Tissues can either regenerate or scar. Scars (also called cicatrices) are areas of fibrous tissue (fibrosis) that replace normal skin (or other tissue) after injury or disease. A scar results from the biologic process of wound repair in the skin and other tissues of the body. Thus, scarring is a natural part of the healing process. With the exception of very minor lesions, every wound (e.g. after accident, disease, or surgery) results in some degree of scarring.
An exception to this is animals with regeneration, which do not form scars and the tissue will grow back exactly as before.
Scar tissue is not identical to the tissue that it replaces and is usually of inferior functional quality.

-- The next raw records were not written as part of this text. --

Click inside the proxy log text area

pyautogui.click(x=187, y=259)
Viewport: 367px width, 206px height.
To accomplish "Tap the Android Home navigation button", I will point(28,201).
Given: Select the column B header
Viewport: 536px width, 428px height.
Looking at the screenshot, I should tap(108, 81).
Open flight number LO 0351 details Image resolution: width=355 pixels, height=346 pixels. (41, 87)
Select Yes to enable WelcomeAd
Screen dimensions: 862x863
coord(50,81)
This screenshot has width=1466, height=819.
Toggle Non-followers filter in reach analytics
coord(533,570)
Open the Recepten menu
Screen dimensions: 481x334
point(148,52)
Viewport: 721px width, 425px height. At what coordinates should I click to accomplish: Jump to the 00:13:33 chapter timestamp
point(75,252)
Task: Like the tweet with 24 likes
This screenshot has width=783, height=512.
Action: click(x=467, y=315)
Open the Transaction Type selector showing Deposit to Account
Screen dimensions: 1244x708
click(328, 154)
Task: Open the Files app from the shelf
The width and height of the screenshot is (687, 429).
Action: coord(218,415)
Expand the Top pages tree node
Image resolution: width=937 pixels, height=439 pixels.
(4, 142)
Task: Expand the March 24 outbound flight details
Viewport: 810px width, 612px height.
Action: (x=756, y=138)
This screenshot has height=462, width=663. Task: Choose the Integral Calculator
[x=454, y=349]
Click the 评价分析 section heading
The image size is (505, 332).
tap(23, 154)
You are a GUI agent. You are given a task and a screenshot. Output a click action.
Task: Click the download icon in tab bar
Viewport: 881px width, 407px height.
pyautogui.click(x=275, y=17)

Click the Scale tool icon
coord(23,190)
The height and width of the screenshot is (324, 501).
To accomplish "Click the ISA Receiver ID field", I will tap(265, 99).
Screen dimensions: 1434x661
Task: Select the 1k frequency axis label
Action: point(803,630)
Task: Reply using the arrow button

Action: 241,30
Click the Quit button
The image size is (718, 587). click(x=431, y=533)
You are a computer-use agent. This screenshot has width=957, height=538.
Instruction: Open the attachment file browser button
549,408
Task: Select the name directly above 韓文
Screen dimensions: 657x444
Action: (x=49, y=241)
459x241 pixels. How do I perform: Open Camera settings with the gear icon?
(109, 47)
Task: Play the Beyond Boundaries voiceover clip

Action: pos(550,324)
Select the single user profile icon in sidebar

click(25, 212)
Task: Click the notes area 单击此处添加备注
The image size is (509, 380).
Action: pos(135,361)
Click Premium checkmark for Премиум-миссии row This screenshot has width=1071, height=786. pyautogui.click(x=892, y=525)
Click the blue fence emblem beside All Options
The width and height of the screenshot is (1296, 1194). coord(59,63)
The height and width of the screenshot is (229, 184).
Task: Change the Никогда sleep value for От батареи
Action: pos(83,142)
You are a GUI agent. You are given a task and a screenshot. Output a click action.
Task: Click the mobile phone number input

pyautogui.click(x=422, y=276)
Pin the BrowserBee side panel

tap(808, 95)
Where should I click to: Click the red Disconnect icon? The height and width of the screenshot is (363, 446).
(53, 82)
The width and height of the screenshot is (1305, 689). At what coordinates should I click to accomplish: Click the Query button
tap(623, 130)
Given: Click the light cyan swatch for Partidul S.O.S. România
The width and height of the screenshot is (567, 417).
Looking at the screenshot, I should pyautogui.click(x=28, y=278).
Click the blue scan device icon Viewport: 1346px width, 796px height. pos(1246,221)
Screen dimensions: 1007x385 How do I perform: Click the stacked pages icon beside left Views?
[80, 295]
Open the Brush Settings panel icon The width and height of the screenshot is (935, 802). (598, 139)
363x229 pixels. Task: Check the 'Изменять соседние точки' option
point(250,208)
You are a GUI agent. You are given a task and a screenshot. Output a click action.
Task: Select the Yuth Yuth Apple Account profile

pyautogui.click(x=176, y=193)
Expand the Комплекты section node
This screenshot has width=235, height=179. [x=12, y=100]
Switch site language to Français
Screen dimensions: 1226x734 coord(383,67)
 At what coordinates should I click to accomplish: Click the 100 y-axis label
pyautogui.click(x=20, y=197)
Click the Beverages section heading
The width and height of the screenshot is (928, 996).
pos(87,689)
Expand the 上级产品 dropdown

http://en.wikipedia.org/wiki/Scar
In biology, an organism is said to regenerate a lost or damaged part if the part regrows so that the original function is restored. Regenerative capacity is inversely related to complexity: in general, the more complex an animal is the less regeneration it is capable of. Whereas newts, for example, can regenerate severed limbs, mammals cannot. Limb regeneration in newts occurs in two major steps, first de-differentiation of adult cells into a stem cell state similar to embryonic cells and second, development of these cells into new tissue more or less the same way it developed the first time.[1] Simpler animals like planarian have an enhanced capacity to regenerate because the adults retain clusters of stem cells within their bodies which migrate to the parts of the body that need healing then divide and differentiate to provide the required missing tissue.